##### PROVIDED MATERIAL #####
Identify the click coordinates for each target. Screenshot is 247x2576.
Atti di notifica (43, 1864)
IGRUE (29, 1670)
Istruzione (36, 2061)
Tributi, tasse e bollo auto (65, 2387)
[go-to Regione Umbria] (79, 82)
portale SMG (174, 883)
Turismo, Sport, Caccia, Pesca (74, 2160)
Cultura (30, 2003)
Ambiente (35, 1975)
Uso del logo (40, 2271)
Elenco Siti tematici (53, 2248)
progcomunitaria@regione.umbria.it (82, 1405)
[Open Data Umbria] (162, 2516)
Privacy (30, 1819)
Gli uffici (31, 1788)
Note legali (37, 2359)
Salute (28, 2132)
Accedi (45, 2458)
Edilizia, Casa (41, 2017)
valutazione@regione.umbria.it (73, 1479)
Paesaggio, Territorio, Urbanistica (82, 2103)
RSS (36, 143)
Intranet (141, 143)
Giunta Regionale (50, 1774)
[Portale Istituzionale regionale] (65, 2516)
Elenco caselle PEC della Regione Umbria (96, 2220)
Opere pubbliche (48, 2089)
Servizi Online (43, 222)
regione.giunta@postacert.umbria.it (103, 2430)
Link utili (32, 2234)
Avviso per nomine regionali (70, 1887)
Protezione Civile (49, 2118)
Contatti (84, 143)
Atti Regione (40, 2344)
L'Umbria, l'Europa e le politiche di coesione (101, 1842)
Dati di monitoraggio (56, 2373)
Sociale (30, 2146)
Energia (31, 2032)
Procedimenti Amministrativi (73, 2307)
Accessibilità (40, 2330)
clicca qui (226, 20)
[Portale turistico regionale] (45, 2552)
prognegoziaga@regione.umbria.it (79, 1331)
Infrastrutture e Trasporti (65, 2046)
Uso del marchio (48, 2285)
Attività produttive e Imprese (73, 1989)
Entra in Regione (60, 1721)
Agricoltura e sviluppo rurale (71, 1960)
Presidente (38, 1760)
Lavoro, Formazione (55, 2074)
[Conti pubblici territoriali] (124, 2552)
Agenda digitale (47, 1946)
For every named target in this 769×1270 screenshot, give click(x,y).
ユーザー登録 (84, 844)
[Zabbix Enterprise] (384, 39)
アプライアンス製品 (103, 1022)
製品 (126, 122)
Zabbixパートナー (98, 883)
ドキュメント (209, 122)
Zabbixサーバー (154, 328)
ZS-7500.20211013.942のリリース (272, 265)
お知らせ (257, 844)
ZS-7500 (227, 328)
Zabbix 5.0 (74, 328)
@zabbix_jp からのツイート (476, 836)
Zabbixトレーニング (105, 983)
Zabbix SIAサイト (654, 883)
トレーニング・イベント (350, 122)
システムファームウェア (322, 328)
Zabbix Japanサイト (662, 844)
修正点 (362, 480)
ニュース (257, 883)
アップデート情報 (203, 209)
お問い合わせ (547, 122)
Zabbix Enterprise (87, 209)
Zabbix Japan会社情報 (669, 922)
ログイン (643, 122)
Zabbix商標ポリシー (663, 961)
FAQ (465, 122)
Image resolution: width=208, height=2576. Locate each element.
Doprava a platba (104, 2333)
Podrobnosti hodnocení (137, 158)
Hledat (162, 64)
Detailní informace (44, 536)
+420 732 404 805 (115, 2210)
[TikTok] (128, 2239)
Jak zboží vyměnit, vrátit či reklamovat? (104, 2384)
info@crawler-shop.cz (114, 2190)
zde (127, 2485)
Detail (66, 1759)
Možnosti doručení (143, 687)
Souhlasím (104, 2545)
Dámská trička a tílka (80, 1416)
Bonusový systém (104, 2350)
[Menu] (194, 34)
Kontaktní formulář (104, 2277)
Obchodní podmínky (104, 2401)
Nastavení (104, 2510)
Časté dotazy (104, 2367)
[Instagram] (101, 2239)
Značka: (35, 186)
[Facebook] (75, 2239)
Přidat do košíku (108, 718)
#####
TASK OBJECTIVE: Filter the listing down to the lines holding the word "Enterprise", and return those.

YOUR SOLUTION:
[Zabbix Enterprise] (384, 39)
Zabbix Enterprise (87, 209)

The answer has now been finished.